From the June 1 edition of Street Roots. Written by Israel Bayer

Saturday, June 2, 2007

If a house falls in Skid Row, does it make a sound?

Recently the US Department of Housing and Urban Development (HUD) announced the “winners” of this year’s McKinney homeless assistance funding. Los Angeles was one of the big losers.

Because of a bureaucratic accounting dispute between HUD and the Housing Authority of the City of Los Angeles, $13 million in Shelter Plus Care supportive housing grants were denied to that community. This, in spite of the fact that Los Angeles has the largest homeless population in the country.

This denial of funds means the loss of permanent housing options for 250 households.

If LA City had lost $13 million in federal funding for policing
Skid Row, the Mayor’s office and our federal representatives would be all over it! The business community and developers would be shouting from the top of City Hall's tower and in every media outlet in town. There would be no worry about political fallout. There would be only righteous indignation that "public safety" was being jeopardized by bureaucrats in Washington, DC.

But where is the political pressure, where is the righteous indignation when it comes to the housing needs of LA's poorest people?

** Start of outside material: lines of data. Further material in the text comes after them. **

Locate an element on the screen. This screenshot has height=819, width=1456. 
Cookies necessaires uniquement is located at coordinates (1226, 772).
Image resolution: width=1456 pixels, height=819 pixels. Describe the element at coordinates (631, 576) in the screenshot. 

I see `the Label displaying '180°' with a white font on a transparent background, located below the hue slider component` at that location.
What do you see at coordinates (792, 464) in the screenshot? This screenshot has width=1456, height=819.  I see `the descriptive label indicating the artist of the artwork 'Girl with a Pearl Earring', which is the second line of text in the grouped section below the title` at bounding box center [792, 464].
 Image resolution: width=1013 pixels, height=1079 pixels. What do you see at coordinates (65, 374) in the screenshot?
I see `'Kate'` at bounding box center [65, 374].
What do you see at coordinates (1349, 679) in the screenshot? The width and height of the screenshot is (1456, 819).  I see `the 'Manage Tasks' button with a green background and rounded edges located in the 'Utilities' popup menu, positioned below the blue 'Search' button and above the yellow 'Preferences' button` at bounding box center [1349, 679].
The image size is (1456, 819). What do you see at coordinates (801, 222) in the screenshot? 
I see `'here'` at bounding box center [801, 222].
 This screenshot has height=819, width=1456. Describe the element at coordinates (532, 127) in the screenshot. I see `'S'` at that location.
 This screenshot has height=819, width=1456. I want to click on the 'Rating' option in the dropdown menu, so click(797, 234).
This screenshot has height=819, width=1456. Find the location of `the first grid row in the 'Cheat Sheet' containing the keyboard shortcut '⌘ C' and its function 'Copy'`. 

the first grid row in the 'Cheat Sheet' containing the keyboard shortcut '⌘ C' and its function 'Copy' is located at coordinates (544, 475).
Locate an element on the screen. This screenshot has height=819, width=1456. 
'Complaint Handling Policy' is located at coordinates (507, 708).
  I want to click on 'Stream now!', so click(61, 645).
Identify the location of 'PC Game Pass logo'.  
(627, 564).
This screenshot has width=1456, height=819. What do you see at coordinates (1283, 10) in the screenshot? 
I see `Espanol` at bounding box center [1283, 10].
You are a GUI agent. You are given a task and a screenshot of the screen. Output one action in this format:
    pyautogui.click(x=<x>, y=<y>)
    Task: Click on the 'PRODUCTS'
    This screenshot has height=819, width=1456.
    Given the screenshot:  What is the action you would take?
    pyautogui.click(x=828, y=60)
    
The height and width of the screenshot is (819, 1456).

Attempts by community groups to get the Mayor and most of our federal representatives on record against this calamity have proven futile. The only elected officials who responded to the crisis were the City Council who unfortunately have no effective power to influence this situation in the long term. Councilmember Jan Perry understood the impact on her constituents and directed the Housing Authority to transfer alternative resources to the underfunded projects. So again, local government was forced to rob Peter to pay Paul.

No other voices were heard. Only an unnatural silence. Federal political bureaucrats arbitrarily take affordable housing money away from a community that far and away has the largest number of homeless people in the country, and neither the Mayor nor most LA representatives in Congress speak up. Why?

Mayors are in a bind. They depend on the federal government for all sorts of funding, from infrastructure to environment to policing. The housing needs for the country’s poorest people through HUD’s annual McKinney Act allocations is but a small piece of the overall pie. To kick up a ruckus over this cut in homeless funding could, and probably would, put at risk all the other federal money a Mayor requests and needs. This deplorable reality is well understood by every local official who works on issues that rely in whole or in part on federal funding.

But the story is different for our federal representatives. They do not depend on federal funding. They do not depend on HUD. Quite the reverse – they control HUD's pursestrings. The problem is that our federal representatives inevitably follow the Mayor’s lead: If the Mayor says it’s an issue, then it’s an issue. If the Mayor says it ain’t, well then, it ain’t.

When local groups asked their federal elected officials to fight for reinstatement of the $13 million cut, they heard the same refrain: "What does the Mayor think?" When local groups followed up with the Mayor, they were told it would be taken care of… next year.

This explains why local communities continue to see their federal
affordable housing programs decimated with hardly a peep about it in Washington, DC. The situation is not unique to Los Angeles.

Mayors don't do anything out of fear of biting the hand that feeds them, and federal representatives don't say much as they seem to feel they work for the Mayors rather than the people who elected them and sent them to DC.

Our representatives in Congress are elected by us. They need to hear us, and then they need to deal with federal agencies to ensure that these agencies are accountable and humane to the people in their communities, and that includes homeless people.